__SELECTED TEXT__.
30-year fixed mortgage rates
The average interest rate on 30-year fixed-rate mortgages jumped last week from 2.88% to 3.01%, mortgage giant Freddie Mac reported on Thursday.
It was the largest weekly increase since mid-February, when optimism was first building over the country’s COVID-19 vaccination program.
Sam Khater, Freddie Mac’s chief economist, says last week’s steep rise was partly due to soaring interest rates on Treasury bonds, specifically the 10-year Treasury note. When the yield on the 10-year improves, fixed mortgage rates tend to rise.
"Many factors led to this increase," Khater adds, "including the Federal Reserve communicating that it will taper its support of the capital markets, the broadening of inflation and emerging energy supply shortages which compound other labor and materials shortages."
The Fed recently said it may soon taper its monthly buying of tens of billions of dollars in Treasury bonds and mortgage-backed securities. Those purchases have been a COVID tonic for the economy — and have helped keep mortgage rates low.
Given the backdrop, today’s still-low mortgage rates should continue trending upward.
15-year fixed mortgage rates
The average rate on 15-year fixed mortgages also shot higher last week, from 2.15% to 2.28%.
Even with the increase, 15-year loans are still a better bargain than they were at this time last year, when the average was 2.36%.
Rising 15-year rates are especially relevant for homeowners, because the loans are a popular choice for refinancing. The shorter term means you’ll pay far less in interest over the life of the loan, but it also means a higher monthly payment.
It’s important to keep in mind that the rates shared by Freddie are just averages, and that some lenders are offering below-average 15-year rates — under 2%, in some cases.
5-year adjustable mortgage rates
Not to be left out, 5-year adjustable rate mortgages (5/1 ARMs), also saw their rates go up last week, to 2.48% from 2.43% a week earlier.
At the same point last year, the typical 5/1 ARM was going for a stiffer 2.90%.
ARMs have two phases. During the first, they come with fixed interest rates that are typically lower than those attached to 15- or 30-year mortgages. After that, the interest rates adjust — either up or down — at predetermined times.
So, a 5/1 ARM begins with a five-year fixed-rate period. Your interest rate will adjust once a year after that.
Mortgage rates aren't done climbing
After nearly four straight months of 30-year mortgage rates under 3%, "it seems that rates at the 2% range are likely over, writes Nadia Evangelou, senior economist and director of forecasting at the National Association of Realtors.
Many of the reasons are tied to the Federal Reserve.
Besides trimming its bond buying in the coming months, the Fed may raise its benchmark interest rate — the federal funds rate — as early as next year. The central bank has held the rate close to zero during the pandemic, and that's had some influence on mortgage rates.
With the Fed also reporting that economic growth in the second quarter hit an impressive 6.7%, Washington, D.C.-based real estate executive Corey Burr says, "it’s somewhat of a miracle rates haven’t jumped up more."

__SUPPLIED RECORDS__.

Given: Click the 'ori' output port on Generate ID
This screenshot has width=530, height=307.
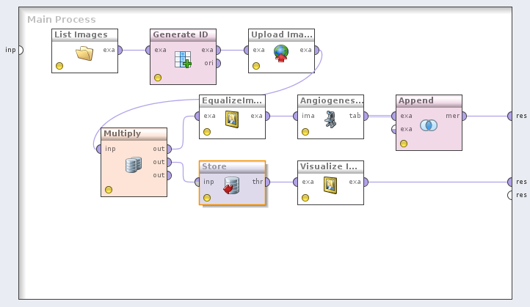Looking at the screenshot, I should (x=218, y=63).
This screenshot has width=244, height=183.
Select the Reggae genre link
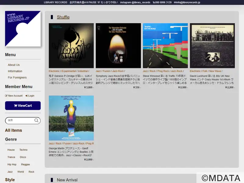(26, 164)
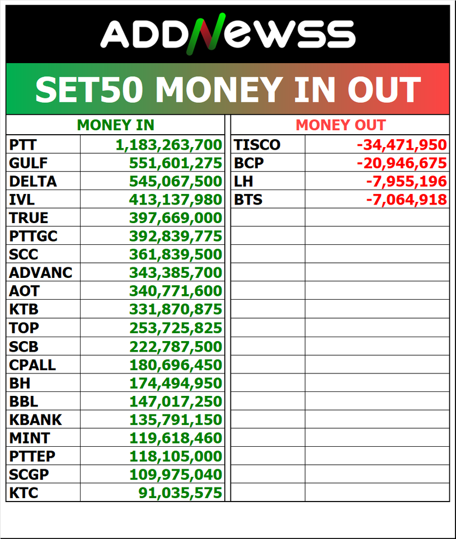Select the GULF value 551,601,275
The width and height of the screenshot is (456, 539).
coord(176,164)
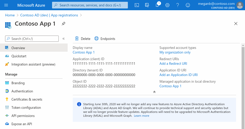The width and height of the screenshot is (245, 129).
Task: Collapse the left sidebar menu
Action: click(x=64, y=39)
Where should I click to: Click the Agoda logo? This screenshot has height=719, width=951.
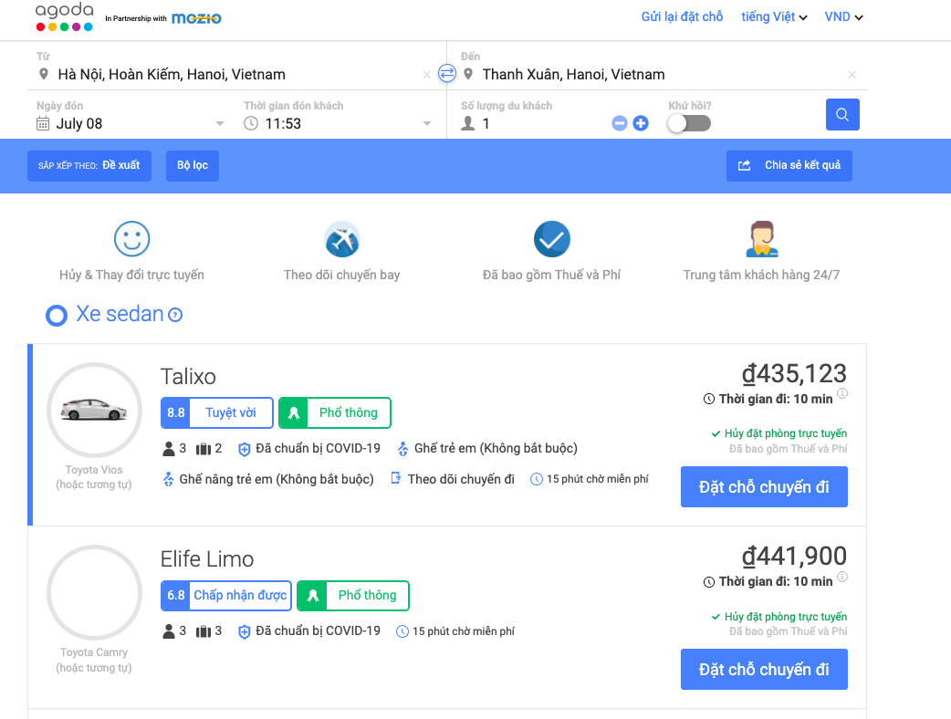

--

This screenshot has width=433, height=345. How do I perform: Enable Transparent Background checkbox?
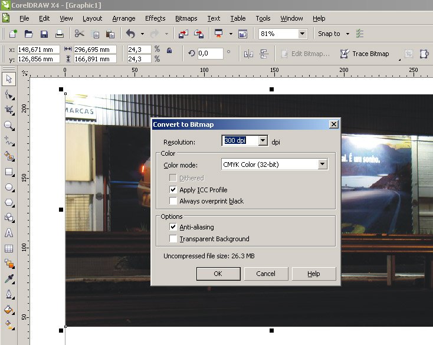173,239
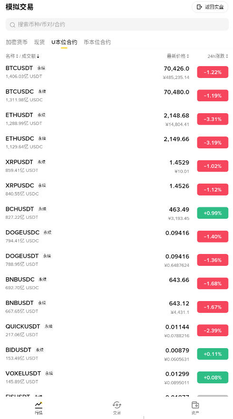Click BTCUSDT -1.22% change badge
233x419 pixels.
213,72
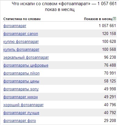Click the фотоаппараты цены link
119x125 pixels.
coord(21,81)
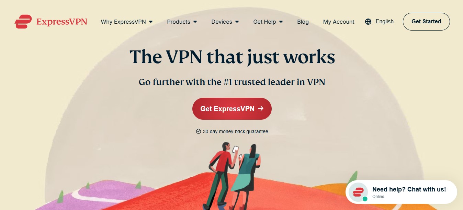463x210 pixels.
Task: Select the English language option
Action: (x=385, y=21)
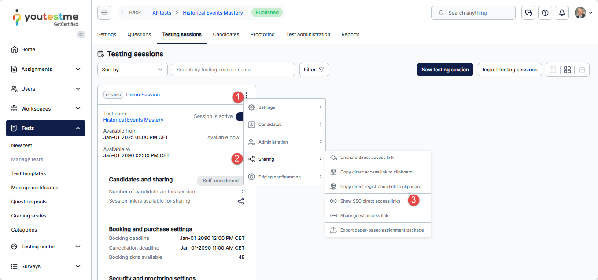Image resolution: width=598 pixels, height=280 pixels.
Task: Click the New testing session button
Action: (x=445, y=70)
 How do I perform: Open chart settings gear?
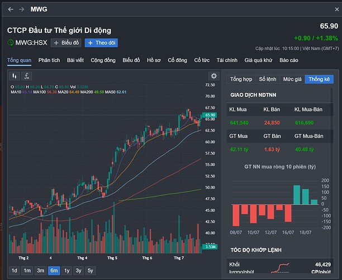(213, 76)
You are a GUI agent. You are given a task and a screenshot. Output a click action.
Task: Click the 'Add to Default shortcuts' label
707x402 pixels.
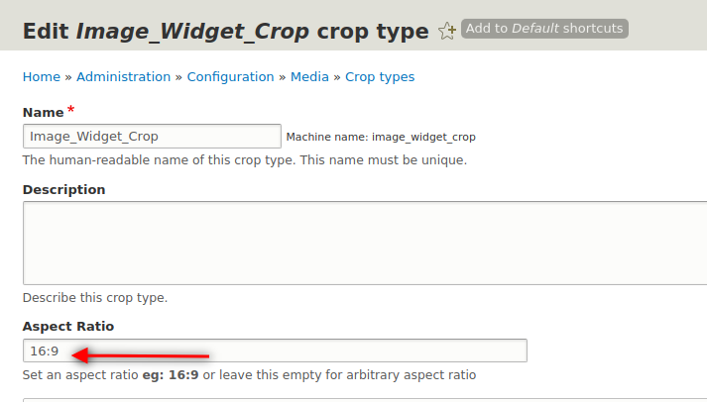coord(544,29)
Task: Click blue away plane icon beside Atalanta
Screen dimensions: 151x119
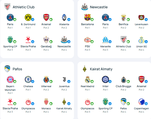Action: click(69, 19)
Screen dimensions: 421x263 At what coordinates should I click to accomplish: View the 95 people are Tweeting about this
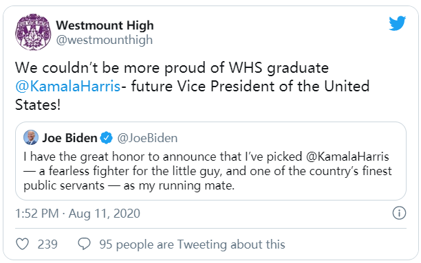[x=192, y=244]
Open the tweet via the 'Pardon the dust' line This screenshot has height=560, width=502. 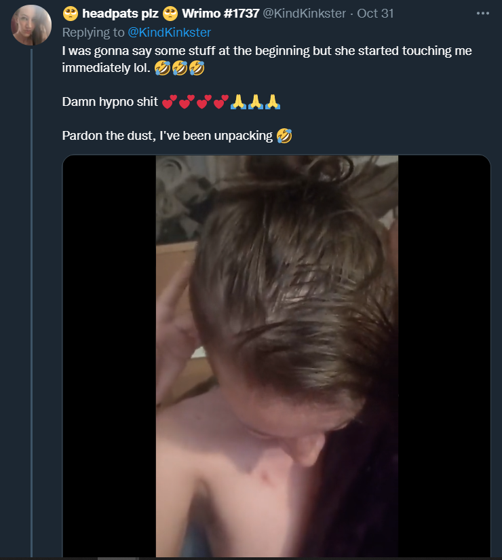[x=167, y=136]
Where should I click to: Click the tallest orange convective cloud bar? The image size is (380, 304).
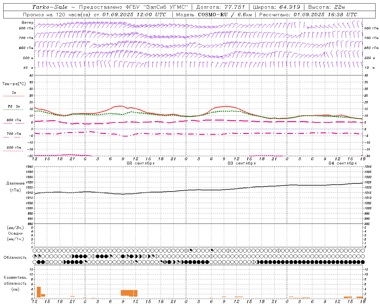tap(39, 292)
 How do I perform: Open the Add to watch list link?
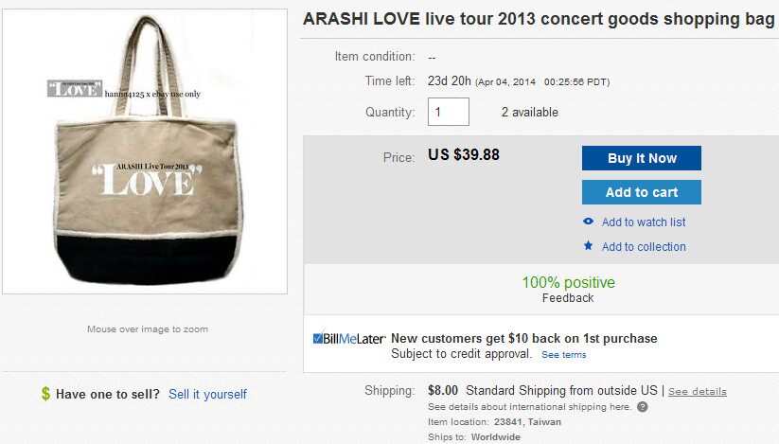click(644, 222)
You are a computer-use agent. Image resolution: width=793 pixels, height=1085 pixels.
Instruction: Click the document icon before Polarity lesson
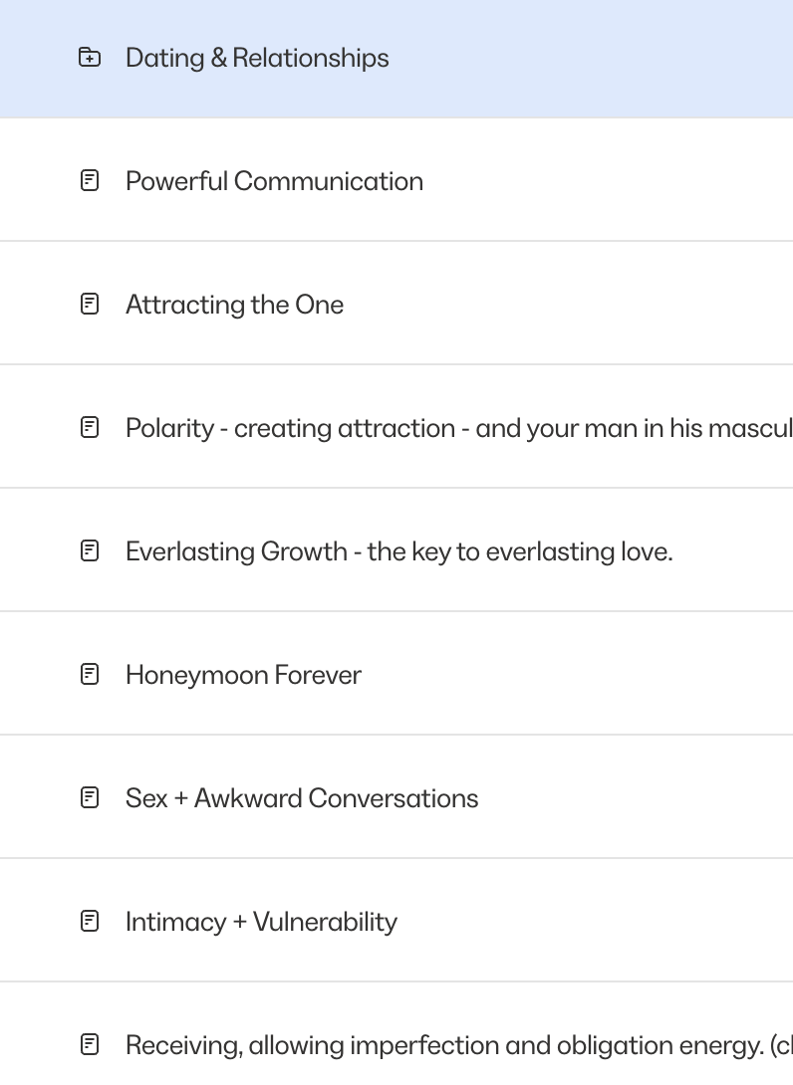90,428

__PROBLEMS AND TASKS__.
[a] Decide whether each statement agrees with the mortgage rates article: (i) the average 30-year fixed rate rose from 2.88% to 3.01%; (ii) the average 15-year fixed rate was lower at this time last year than it is now; (iii) after its five-year fixed-rate period, a 5/1 ARM's interest rate adjusts once a year. Answer yes or no for each, quoting the words from the article that decide it.
[b] Answer these questions from the mortgage rates article:
(i) Who is Freddie Mac's chief economist?
(ii) What was the 5/1 ARM rate a week earlier?
(iii) What second-quarter economic growth did the Fed report?
[c] Copy a passage from the mortgage rates article. Begin at the words "Even with the" and stop after "a week earlier.".
You can complete this work without the records.

__PER-TASK OUTPUTS__.
[a]
(i) Yes: "jumped last week from 2.88% to 3.01%"
(ii) No: "15-year loans are still a better bargain than they were at this time last year, when the average was 2.36%"
(iii) Yes: "Your interest rate will adjust once a year after that."

[b]
(i) Sam Khater
(ii) 2.43%
(iii) 6.7%

[c]
Even with the increase, 15-year loans are still a better bargain than they were at this time last year, when the average was 2.36%.
Rising 15-year rates are especially relevant for homeowners, because the loans are a popular choice for refinancing. The shorter term means you’ll pay far less in interest over the life of the loan, but it also means a higher monthly payment.
It’s important to keep in mind that the rates shared by Freddie are just averages, and that some lenders are offering below-average 15-year rates — under 2%, in some cases.
5-year adjustable mortgage rates
Not to be left out, 5-year adjustable rate mortgages (5/1 ARMs), also saw their rates go up last week, to 2.48% from 2.43% a week earlier.